Kicked off today at the Hong Kong Convention and Exhibition Center, the event aims to address the security implication of the interconnectivity of smart devices, personal clouds, wearable technology, big data networking and the Internet.
"In IoE, information security will come under further scrutiny as its role becomes even more crucial in supporting digital enterprises" said Ken Low, executive director of CLOUDSEC 2014, also chairman of APAC executive council at Cloud Security Alliance.
For enterprises that leverage IoE technologies for customized and personalized services can address protection from the backbone infrastructure, according to Bill McGee, SVP & GM of Cloud and data center security at Trend Micro.
McGee noted IoE attacks can be categorized into four different types: 1) a direct attack towards the front-end IoE devices, like home monitoring systems; 2) an indirect attack via the back-end data center to take control of the front-end devices; 3) an attack towards the back-end infrastructure to capture data related to the IoE devices; 4) an attack via the front-end IoE devices to access and capture sensitive customer data.
Although most data is collected and generated at the IoE devices, McGee said protection at the front-end largely relies on the manufacturers and it is difficult to bring "add-on" security at this level.
To meet market and consumers' demand, many IoE players are rushing to get their products to the market, putting device security a second priority, added McGee.
"Many of the IoE players are startup businesses and cloud computing is often the backbone," he said. "Back-end is where the more serious issues can arise."
He suggested enterprise to focus on protecting the back-end infrastructure, which includes the cloud environment, virtual machines, network and data encryption.
"Organizations should seize the opportunity to automate and optimize security as part of their data center operations," said McGee. "With the proliferation of IoE, though security principals remain the same, the approach to security must change."
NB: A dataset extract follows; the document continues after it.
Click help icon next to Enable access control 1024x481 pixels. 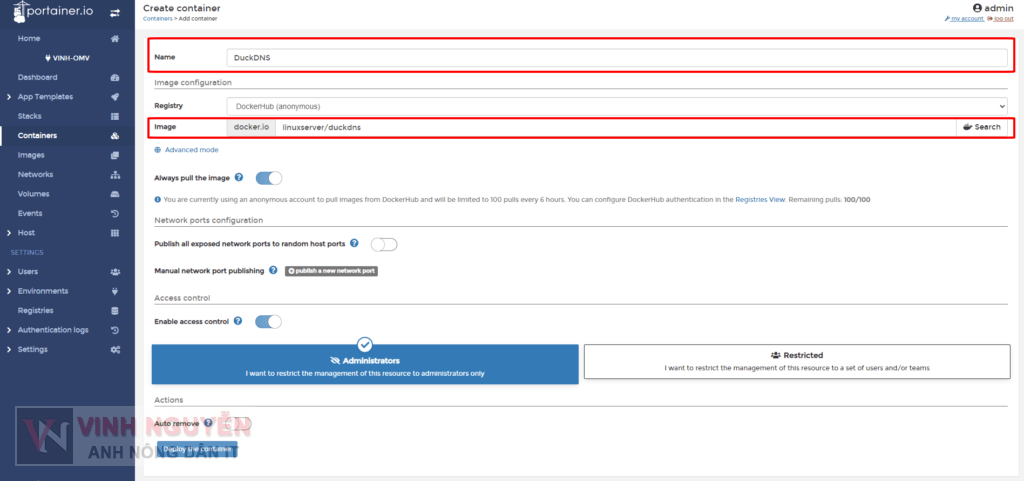[x=238, y=321]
Changing security approach
One of the changes in security approach is the move from a static towards adaptive strategy. As more IoE players rely on cloud computing for dynamic and scalable computing power, McGee said their security approaches should also be adaptive to provide automated provisioning that is specific to the platform and usage.
He added security has also moved away from hardware-centric by adding appliances to the data center, towards software-based security.
When asked about security vendors' role towards the IoE ecosystem, McGee added Trend Micro's currently focus on partnering with service providers, instead of with front-end device providers.
"The business model remains unclear at the front-end device adoption," he said. "But this market could change and move very quickly."